En plus d’autres caractéristiques physiques, les espèces de poissons-clowns se distinguent par leur nombre de bandes blanches verticales. Ainsi, certaines espèces n’ont pas de rayures (Amphiprion ephippium), une seule (Amphiprion frenatus) ou seulement deux (Amphiprion sebae). Amphiprion ocellaris, le célèbre Nemo, a trois bandes. Qu’est-ce qui peut expliquer la différence du nombre de bandes entre ces espèces?
Comptons les rayures
Pour comprendre le mécanisme conduisant à la diversité des motifs pigmentaires, nous avons regroupé chaque espèce de poisson-clown en fonction de leur nombre de bandes verticales. L’analyse génétique intégrant l’histoire évolutive des poissons-clowns a révélé que leur ancêtre commun avait trois bandes blanches, et qu’au cours de leur diversification, les lignées de poissons-clowns ont successivement perdu la bande de queue, puis la bande du corps et enfin la bande de tête, donnant ainsi quatre combinaisons possibles:
- trois bandes (tête, corps et queue)
- deux bandes (tête et corps)
- une bande (tête seule)
- aucune bande.
En regardant les modèles qui se sont développés, il est clair que la diversité est contrainte: bien que les quatre combinaisons énumérées ci–dessus soient observées, les mécanismes biologiques ne permettent pas à une espèce d’en avoir d’autres – par exemple, une seule bande sur la queue.
Et au fil de l’évolution
Pour comprendre pourquoi certaines combinaisons de rayures n’existent pas chez les poissons-clowns, nous avons examiné le développement de deux espèces avec deux motifs de couleurs différentes à l’âge adulte, A. ocellaris, qui a trois bandes, et A. frenatus, qui n’a qu’une seule bande, sur la tête.

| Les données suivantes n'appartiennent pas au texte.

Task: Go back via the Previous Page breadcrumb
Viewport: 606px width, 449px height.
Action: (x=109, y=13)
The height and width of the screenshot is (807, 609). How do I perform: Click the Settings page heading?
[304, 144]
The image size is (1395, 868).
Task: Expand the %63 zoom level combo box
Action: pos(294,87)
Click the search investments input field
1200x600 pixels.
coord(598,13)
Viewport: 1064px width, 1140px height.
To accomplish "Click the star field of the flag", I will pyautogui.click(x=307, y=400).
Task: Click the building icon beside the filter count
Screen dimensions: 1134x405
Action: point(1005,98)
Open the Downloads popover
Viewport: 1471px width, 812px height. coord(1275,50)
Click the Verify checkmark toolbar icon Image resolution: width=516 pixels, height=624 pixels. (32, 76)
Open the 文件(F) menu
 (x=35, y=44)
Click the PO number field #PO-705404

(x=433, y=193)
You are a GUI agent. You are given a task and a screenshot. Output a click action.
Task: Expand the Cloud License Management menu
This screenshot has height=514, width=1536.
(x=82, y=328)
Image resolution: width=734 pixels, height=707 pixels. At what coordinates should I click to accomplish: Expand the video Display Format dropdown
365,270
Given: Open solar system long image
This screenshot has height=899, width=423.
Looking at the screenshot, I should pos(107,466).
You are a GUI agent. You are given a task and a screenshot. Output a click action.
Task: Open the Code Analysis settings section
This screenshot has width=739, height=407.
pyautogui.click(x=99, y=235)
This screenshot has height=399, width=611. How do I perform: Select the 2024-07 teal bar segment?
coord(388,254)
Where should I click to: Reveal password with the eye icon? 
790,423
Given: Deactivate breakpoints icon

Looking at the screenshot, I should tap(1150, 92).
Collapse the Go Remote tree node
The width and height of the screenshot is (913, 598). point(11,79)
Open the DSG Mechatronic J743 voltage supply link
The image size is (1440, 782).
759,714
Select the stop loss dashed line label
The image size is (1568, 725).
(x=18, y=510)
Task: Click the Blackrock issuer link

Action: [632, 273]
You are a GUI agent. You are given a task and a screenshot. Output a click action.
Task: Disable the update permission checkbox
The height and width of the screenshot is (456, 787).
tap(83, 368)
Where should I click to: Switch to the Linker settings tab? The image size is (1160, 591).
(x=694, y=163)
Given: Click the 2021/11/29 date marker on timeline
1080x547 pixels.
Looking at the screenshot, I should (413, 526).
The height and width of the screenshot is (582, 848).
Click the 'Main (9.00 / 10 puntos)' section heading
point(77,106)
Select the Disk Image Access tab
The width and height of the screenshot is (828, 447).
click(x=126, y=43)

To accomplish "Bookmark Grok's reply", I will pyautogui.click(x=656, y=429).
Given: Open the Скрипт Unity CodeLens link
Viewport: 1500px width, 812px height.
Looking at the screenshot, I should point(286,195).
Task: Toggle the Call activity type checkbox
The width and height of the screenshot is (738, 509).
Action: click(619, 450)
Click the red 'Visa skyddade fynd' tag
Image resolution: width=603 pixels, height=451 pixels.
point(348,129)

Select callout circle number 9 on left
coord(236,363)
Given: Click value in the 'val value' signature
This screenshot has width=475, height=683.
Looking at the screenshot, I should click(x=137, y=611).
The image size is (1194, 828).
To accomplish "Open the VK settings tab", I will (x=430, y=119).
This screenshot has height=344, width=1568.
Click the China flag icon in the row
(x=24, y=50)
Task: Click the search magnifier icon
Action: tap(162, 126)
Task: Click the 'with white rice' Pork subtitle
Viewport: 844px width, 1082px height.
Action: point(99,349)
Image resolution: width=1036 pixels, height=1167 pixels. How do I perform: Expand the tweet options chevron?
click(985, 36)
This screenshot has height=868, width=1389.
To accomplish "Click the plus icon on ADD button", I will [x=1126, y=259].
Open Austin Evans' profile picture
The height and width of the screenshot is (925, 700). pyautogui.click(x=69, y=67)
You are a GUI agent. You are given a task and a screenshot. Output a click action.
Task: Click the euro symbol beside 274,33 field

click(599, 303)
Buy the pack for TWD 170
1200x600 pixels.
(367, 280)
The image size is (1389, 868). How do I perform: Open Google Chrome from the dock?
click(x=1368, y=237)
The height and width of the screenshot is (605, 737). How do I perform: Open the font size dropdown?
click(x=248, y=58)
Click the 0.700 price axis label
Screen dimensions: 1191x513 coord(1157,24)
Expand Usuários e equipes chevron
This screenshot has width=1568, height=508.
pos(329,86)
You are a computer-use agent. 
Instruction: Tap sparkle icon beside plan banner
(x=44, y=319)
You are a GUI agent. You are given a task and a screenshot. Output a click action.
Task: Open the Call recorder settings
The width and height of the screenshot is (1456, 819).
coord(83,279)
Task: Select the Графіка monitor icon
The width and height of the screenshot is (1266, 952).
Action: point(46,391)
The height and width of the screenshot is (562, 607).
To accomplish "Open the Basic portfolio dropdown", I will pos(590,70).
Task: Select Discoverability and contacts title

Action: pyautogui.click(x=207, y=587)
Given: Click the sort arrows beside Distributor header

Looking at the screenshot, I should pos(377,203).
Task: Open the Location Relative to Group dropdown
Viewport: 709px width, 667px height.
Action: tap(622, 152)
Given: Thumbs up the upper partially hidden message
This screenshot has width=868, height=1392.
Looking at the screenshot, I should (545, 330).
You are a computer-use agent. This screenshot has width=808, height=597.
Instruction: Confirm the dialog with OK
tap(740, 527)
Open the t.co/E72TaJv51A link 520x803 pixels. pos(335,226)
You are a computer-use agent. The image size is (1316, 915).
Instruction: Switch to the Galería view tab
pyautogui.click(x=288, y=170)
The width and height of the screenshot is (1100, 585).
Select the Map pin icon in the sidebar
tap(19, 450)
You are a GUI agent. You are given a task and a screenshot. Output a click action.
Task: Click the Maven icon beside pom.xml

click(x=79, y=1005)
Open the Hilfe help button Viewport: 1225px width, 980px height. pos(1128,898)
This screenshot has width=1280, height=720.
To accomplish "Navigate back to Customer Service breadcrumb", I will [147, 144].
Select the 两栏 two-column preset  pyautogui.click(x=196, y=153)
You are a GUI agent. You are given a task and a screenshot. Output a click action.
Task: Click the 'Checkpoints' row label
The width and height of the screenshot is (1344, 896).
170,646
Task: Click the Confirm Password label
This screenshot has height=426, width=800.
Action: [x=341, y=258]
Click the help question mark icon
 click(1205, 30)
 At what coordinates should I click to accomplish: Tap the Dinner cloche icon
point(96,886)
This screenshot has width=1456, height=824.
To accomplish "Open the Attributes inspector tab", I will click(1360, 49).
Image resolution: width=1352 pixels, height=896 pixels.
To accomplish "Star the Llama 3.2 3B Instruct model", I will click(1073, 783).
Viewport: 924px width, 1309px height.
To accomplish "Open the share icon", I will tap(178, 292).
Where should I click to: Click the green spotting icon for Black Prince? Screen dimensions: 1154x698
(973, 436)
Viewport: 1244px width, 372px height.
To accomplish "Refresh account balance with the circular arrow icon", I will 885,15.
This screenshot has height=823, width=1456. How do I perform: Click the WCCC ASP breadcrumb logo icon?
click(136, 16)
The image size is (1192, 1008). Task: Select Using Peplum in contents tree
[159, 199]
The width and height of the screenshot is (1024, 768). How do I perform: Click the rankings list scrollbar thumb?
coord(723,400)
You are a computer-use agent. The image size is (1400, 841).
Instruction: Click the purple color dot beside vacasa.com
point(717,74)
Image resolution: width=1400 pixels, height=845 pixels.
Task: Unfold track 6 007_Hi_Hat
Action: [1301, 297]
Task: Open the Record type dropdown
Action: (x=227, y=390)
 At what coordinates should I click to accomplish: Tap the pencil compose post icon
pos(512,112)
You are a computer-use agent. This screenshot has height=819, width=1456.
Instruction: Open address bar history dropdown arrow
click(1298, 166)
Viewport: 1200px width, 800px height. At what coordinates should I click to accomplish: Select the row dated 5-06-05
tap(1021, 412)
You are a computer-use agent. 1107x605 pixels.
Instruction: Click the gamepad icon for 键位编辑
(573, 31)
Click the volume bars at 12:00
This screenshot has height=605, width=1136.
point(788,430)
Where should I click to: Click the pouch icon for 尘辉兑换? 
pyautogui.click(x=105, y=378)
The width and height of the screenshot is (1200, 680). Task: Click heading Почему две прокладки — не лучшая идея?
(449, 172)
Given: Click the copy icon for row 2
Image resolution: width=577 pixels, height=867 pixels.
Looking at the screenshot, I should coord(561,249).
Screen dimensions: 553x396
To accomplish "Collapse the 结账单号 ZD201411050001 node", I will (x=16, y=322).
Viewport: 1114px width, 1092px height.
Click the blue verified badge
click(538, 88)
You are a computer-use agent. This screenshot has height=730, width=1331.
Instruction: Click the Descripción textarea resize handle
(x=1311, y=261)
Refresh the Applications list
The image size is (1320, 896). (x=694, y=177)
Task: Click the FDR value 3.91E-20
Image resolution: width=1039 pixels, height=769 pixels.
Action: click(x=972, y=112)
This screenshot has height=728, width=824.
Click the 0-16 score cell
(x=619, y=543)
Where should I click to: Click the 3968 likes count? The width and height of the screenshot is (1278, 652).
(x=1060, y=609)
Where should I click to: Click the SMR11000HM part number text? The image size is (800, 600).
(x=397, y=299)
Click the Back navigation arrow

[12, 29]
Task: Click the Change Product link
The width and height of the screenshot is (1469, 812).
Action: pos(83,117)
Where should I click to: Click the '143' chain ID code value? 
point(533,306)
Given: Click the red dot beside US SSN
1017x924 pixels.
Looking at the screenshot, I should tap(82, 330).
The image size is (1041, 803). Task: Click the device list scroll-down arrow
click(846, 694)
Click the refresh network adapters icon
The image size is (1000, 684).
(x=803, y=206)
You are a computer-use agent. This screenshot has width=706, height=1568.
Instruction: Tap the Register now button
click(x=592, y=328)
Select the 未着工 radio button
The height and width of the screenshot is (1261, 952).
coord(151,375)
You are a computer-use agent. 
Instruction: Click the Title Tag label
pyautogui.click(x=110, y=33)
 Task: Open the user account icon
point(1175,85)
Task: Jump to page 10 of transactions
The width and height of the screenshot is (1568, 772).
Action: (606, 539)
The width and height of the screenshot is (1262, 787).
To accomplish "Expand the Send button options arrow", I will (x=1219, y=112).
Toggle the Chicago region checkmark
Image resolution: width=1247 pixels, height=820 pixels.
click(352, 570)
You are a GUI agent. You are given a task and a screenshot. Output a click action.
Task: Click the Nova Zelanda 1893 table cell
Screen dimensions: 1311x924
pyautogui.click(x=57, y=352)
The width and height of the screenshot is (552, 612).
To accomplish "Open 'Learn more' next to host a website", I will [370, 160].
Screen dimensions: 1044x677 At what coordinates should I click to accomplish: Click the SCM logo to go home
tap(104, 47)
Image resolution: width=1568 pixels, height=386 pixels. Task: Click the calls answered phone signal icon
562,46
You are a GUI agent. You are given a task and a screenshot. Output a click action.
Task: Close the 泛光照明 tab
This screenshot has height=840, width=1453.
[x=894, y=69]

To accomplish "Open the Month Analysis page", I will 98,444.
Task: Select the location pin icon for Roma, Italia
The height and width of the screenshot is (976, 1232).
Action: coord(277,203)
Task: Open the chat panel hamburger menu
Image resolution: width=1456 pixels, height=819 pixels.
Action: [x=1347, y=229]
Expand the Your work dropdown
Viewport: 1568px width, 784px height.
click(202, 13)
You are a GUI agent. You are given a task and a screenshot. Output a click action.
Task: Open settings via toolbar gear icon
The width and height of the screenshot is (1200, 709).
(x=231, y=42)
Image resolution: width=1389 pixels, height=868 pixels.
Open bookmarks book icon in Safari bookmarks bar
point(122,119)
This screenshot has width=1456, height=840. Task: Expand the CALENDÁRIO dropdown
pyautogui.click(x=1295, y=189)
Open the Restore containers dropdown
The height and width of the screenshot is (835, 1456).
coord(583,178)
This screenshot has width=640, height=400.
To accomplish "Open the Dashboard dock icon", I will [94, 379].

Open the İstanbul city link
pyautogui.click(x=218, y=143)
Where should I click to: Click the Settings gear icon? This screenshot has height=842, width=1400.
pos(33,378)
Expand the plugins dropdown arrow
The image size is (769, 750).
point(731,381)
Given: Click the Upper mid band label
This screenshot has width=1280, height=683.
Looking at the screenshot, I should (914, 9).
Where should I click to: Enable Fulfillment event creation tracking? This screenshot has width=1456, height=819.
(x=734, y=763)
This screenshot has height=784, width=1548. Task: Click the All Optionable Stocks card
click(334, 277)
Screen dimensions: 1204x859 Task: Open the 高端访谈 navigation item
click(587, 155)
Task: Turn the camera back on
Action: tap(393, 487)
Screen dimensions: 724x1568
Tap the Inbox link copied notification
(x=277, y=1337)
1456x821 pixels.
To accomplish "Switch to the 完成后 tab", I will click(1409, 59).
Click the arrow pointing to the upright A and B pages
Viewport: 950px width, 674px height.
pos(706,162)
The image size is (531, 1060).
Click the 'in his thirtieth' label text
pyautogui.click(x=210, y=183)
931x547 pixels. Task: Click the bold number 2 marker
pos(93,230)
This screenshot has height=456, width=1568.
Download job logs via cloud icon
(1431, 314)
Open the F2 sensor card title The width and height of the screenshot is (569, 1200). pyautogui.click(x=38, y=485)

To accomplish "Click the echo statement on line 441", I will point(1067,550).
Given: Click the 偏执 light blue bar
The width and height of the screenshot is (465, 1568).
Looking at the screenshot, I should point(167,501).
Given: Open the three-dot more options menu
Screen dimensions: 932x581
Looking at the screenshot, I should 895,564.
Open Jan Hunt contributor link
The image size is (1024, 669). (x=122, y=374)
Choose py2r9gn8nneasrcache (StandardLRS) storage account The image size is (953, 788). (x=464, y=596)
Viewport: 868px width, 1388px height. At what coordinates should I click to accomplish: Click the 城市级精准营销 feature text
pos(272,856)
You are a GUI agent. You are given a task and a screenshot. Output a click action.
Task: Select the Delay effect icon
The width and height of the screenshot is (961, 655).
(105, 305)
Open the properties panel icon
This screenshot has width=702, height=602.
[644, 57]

Les rayures en A. les ocellaires apparaissent dans un ordre bien défini lors de sa transformation de la larve au jeune adulte – d’abord celle de la tête, puis du corps et enfin de la queue. C’est-à-dire dans l’ordre inverse qu’ils ont disparu pour certaines espèces au cours du processus d’évolution.
Une deuxième observation surprenante est qu’A. frenatus présente le même développement que A. ocellaris au stade larvaire, avec l’apparition successive de trois bandes blanches de la tête à la queue alors que les individus adultes n’en ont qu’une seule. Ces bandes sont ensuite perdues dans l’ordre inverse où elles ont évolué, de la queue à la tête.
Ces résultats suggèrent que la perte chronologique des bandes au cours de l’évolution a été contrainte par la séquence d’apparition des bandes au cours du développement et qu’il existe un lien fort entre la phylogenèse (histoire évolutive) et l’ontogenèse (développement individuel). Cela conduit à l’hypothèse que la formation de bandes est contrôlée par un mécanisme génétique précis et dépend de la polarité antéro-postérieure du poisson. Ces mécanismes restent à découvrir.
Enfin, à quoi servent les rayures ?
Pour répondre à cette question, nous avons comparé la diversité des motifs de rayures blanches trouvés dans les communautés naturelles de poissons-clowns avec la diversité trouvée dans les communautés où la diversité des motifs de rayures blanches serait distribuée complètement au hasard. Grâce à ces simulations, nous avons pu montrer que la probabilité d’avoir des espèces de poissons-clowns avec le même nombre de bandes dans la même région était très rare.
Plusieurs facteurs écologiques peuvent influencer cette distribution non aléatoire et il est probable que le nombre de bandes blanches permette aux espèces de poissons-clowns de se reconnaître. Cette reconnaissance est essentielle dans l’organisation sociale de ces poissons, qui vivent parmi les anémones où plusieurs espèces peuvent coexister. Et c’est cette reconnaissance même qui permet à Nemo et à son père de se retrouver à l’autre bout de l’océan – une fin heureuse pour tous.